Wednesday's general strike, the first in three years, was called by the three principal labor confederations, which respond to the country's three largest political parties; Christian Democrat, Communist and Socialist.
Italian observers said the strike was an attempt by the confederations to reassert their authority against maverick autonomous unions responsible for most of the recent wildcat strikes.
"The labor conflict is becoming 'Lebanon-ized.' Everything is unraveling," complained Giorgio Benvenuto, secretary general of the Socialist confederation. "The workers at the airport are saying that when doctors and diplomats strike, they get support from the government and the newspapers. And so, they say, 'Why them and not us?' What arguments do we have to convince them?
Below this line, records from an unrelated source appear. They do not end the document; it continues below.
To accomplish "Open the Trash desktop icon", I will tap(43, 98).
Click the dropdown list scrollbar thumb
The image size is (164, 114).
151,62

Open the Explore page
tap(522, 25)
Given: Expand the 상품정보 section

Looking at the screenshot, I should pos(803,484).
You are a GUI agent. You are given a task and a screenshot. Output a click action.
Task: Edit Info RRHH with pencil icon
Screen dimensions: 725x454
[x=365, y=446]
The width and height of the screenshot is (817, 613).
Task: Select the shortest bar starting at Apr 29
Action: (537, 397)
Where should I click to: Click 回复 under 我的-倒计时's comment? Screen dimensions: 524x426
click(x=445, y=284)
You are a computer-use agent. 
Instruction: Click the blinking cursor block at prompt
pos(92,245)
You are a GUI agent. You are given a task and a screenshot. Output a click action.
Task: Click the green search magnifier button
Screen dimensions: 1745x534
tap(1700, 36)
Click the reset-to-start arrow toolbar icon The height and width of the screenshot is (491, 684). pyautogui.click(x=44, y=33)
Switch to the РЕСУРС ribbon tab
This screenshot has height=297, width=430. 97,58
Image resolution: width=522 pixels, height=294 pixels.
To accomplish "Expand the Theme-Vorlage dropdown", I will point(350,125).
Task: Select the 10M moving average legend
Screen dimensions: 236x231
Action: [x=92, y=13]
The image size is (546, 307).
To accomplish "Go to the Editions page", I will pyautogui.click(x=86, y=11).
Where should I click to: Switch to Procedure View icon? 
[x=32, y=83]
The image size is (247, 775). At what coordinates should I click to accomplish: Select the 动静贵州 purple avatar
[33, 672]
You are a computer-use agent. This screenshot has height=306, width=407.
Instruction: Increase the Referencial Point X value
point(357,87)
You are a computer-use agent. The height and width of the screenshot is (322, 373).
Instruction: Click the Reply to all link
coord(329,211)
And so you get the triumph of the do-it-yourself trade unions."
Many of the annoying sector strikes, which have numbed a country that lately had been congratulating itself for rapid economic growth, are the work of grass-roots unions responsive principally to local conditions.
"In Italy, there is an inverse correlation between the number of strikes and the strength or weakness of the government," said sociologist Franco Ferrarotti. "The workers are asking for a greater share of prosperity. They all demand better salaries and working conditions, but each sector has its own specific characteristics. They prefer to act independently, believing that the three main confederations have become too distant, too bureaucratic."
The proclaimed purpose of the confederations' call for Wednesday's strike was to protest the decision by Prime Minister Giovanni Goria's government to scale back promised income tax reductions in 1988 and to increase health-care costs as two means of combatting inflation and reducing an alarming public deficit.
A recent attempt by Goria to pass a law requiring 15-days' notice for strikes in the public sector was rebuffed by Socialists within the ruling coalition.
Earlier this month, Goria offered his resignation after a mutiny over economic policy by another of his coalition partners, the Liberal Party. Goria won a vote of confidence Wednesday in the Chamber of Deputies to complete formal re-establishment of his government, but his grip remains tenuous amid labor unrest that was manifest even as legislators voted.